Oh actually I think this PR will cause issue if user uses both bundle index and non-bundle index in the same PG.
@jjyao Yes, I can reproduce this problem, I will take a look how to fix it.
@wuxibin89 I think this is not easy to fix right now. This problem will be fixed automatically once we re-implemented PG using labels and virtual clusters (https://github.com/ray-project/enhancements/pull/49)
@jjyao Hi, is there any plan that re-implementing PG with labels and virtual clusters? It seems like there's a lot work to do and may not available in short term. We have a project(will open soon) that heavily relay on this fix to colocate multiple actor groups on the same PG.
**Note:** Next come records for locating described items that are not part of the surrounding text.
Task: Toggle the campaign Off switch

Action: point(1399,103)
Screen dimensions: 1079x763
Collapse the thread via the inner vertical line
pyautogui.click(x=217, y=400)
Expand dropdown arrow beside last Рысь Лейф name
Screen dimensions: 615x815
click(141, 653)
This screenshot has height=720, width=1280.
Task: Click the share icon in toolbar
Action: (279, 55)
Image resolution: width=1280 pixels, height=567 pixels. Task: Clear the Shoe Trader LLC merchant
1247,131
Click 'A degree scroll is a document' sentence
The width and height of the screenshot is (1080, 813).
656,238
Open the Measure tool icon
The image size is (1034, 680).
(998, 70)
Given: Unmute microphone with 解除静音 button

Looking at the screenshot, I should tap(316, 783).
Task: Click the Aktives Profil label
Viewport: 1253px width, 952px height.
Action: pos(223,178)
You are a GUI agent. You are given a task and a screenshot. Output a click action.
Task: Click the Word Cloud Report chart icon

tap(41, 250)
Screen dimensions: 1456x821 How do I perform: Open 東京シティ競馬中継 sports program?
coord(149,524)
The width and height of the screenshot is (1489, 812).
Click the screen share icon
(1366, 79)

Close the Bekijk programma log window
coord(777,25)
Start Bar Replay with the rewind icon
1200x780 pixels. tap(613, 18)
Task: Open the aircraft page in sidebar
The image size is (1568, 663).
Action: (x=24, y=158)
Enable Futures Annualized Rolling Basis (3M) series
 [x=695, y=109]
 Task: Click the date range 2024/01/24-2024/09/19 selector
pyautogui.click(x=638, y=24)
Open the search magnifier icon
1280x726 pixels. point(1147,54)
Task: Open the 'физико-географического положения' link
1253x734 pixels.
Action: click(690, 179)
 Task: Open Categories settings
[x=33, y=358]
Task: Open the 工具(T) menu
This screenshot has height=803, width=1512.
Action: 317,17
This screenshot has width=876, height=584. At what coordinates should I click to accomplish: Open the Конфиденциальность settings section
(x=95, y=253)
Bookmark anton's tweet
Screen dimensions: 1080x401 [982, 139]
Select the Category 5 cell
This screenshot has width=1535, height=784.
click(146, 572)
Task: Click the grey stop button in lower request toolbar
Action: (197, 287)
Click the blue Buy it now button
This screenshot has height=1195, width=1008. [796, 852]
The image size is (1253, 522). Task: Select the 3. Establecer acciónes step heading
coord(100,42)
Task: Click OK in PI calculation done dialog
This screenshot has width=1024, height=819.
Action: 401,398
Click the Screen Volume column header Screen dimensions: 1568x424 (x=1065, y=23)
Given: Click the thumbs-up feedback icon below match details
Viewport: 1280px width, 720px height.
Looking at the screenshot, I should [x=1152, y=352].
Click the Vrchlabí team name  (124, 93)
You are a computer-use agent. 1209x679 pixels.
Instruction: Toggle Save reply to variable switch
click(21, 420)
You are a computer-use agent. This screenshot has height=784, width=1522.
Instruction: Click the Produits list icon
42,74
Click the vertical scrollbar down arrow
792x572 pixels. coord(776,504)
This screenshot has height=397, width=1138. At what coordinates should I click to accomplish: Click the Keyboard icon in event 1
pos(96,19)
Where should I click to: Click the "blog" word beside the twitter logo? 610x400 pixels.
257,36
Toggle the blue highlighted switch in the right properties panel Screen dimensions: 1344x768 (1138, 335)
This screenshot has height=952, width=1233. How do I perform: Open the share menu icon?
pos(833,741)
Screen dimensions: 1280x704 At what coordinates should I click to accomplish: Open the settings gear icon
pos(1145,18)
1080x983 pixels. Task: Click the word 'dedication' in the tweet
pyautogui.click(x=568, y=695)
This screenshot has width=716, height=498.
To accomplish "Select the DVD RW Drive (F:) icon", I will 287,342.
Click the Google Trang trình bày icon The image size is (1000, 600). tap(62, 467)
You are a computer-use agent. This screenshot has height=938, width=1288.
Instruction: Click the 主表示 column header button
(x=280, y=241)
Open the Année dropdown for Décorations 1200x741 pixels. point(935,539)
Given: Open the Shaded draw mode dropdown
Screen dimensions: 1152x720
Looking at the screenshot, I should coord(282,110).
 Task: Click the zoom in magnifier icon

So can we fix this first and give user a warning not to use bundle index and non-bundle index in the same PG?
cc @anyscalesam
@wuxibin89 grabbed some time to chat about this further as full fledged VC implementation will be difficult and perhaps overkill.
I think what would make more sense is for us to sit down for 15m and understand your use case well and than brainstorm on a solution that perhaps you can contribute back to.
I setup time for later this week. cc @jjyao